*** RECORDS FOR THE TASK

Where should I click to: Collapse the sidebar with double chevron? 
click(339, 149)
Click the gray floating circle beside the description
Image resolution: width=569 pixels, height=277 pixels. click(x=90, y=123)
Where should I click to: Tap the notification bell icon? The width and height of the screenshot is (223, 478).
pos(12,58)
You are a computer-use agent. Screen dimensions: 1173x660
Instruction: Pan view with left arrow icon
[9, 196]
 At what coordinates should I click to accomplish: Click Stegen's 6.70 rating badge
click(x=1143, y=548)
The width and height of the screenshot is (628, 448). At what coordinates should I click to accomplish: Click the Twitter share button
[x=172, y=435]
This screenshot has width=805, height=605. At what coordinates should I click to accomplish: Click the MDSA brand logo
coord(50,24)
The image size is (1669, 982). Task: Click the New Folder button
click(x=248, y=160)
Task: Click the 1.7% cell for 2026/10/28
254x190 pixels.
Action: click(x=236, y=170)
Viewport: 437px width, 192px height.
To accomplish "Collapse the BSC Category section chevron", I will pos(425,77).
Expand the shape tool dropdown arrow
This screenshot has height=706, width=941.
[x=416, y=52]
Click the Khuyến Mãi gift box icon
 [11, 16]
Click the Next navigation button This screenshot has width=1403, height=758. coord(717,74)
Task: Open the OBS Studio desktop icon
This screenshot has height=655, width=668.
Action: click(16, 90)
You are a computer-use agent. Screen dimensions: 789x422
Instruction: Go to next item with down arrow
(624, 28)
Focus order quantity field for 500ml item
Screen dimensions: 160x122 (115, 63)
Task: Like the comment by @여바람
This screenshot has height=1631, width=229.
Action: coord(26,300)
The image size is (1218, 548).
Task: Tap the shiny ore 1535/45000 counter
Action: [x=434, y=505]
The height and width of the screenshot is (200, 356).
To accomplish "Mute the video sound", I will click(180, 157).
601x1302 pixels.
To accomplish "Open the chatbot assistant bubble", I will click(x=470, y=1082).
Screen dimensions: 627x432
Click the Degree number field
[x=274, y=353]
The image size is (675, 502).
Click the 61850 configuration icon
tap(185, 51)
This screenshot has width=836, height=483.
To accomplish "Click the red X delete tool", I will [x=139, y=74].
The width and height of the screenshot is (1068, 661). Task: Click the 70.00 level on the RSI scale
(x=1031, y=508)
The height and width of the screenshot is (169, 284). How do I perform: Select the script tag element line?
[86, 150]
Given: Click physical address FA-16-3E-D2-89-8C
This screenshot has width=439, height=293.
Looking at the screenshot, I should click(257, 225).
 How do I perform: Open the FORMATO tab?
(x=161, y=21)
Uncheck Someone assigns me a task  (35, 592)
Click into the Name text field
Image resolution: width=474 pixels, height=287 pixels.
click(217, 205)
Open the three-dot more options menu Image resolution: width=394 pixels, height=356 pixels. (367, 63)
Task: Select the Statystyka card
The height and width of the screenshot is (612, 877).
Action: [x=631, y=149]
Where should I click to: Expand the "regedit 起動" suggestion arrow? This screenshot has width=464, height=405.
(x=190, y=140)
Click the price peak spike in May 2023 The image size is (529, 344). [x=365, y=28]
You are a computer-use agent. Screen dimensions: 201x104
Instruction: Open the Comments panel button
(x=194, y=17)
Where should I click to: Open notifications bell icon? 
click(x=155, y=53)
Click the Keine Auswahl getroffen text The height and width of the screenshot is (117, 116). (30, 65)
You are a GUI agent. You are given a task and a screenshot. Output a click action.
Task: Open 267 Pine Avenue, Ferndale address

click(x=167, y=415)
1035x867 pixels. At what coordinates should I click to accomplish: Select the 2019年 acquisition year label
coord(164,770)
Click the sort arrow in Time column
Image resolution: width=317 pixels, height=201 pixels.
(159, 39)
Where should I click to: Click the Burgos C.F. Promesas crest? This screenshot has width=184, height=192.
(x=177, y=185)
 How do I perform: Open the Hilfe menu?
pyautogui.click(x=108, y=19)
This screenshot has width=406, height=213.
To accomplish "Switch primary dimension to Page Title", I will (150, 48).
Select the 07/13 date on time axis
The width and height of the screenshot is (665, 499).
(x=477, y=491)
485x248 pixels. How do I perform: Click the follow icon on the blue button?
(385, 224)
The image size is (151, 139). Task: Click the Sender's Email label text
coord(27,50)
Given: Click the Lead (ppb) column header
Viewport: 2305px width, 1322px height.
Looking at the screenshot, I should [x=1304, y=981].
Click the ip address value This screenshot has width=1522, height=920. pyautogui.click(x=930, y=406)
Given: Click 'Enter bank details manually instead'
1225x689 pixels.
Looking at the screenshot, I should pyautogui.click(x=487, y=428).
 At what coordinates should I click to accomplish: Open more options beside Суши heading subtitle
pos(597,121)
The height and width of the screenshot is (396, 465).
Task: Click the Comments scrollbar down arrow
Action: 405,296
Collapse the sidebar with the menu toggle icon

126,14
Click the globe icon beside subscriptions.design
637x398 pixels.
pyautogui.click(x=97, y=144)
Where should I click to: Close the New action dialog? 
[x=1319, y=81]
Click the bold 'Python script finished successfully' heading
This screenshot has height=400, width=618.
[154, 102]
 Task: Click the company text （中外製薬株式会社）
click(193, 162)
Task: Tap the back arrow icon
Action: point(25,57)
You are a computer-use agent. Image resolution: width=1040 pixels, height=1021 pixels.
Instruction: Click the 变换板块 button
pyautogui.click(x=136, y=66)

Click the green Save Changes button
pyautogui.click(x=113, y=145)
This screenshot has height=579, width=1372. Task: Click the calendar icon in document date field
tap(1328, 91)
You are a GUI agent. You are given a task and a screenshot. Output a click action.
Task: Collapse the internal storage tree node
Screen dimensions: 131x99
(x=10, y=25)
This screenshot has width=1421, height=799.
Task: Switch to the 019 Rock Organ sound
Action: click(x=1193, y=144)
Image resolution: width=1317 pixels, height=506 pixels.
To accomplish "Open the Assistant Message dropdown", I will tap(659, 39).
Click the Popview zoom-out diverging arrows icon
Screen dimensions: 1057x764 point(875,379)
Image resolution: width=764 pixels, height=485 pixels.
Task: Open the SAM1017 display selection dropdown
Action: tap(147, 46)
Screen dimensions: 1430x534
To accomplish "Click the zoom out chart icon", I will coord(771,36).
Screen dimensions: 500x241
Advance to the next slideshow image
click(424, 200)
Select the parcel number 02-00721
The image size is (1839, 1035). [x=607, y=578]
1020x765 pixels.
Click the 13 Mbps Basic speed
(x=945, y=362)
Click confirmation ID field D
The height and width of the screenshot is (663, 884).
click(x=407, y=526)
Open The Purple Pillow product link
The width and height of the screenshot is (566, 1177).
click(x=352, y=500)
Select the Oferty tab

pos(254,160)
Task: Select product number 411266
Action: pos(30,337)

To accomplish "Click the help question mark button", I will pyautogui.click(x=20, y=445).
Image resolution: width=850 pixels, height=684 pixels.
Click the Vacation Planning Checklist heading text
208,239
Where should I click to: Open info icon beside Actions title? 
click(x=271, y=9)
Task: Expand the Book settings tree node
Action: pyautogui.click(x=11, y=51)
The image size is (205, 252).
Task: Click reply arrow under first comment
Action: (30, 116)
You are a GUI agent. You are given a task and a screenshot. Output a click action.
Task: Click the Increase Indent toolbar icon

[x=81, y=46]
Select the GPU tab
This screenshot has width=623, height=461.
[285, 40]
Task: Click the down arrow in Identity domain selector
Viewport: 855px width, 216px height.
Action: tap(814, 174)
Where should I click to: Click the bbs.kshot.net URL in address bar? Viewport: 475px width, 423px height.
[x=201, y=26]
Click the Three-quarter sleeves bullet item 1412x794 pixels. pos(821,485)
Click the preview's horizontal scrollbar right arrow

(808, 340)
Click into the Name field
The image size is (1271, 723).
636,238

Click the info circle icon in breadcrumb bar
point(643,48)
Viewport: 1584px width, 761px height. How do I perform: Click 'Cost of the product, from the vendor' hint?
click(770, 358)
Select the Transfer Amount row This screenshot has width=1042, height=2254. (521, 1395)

******

▸ **PROBLEM DESCRIPTION**: Copy out the lines of the records word for word, starting at the line containing "Screen dimensions: 500x241" and ending at the line containing "point(643,48)".

▸ **TASK OUTPUT**:
Screen dimensions: 500x241
Advance to the next slideshow image
click(424, 200)
Select the parcel number 02-00721
The image size is (1839, 1035). [x=607, y=578]
1020x765 pixels.
Click the 13 Mbps Basic speed
(x=945, y=362)
Click confirmation ID field D
The height and width of the screenshot is (663, 884).
click(x=407, y=526)
Open The Purple Pillow product link
The width and height of the screenshot is (566, 1177).
click(x=352, y=500)
Select the Oferty tab

pos(254,160)
Task: Select product number 411266
Action: pos(30,337)

To accomplish "Click the help question mark button", I will pyautogui.click(x=20, y=445).
Image resolution: width=850 pixels, height=684 pixels.
Click the Vacation Planning Checklist heading text
208,239
Where should I click to: Open info icon beside Actions title? 
click(x=271, y=9)
Task: Expand the Book settings tree node
Action: pyautogui.click(x=11, y=51)
The image size is (205, 252).
Task: Click reply arrow under first comment
Action: (30, 116)
You are a GUI agent. You are given a task and a screenshot. Output a click action.
Task: Click the Increase Indent toolbar icon

[x=81, y=46]
Select the GPU tab
This screenshot has width=623, height=461.
[285, 40]
Task: Click the down arrow in Identity domain selector
Viewport: 855px width, 216px height.
Action: tap(814, 174)
Where should I click to: Click the bbs.kshot.net URL in address bar? Viewport: 475px width, 423px height.
[x=201, y=26]
Click the Three-quarter sleeves bullet item 1412x794 pixels. pos(821,485)
Click the preview's horizontal scrollbar right arrow

(808, 340)
Click into the Name field
The image size is (1271, 723).
636,238

Click the info circle icon in breadcrumb bar
point(643,48)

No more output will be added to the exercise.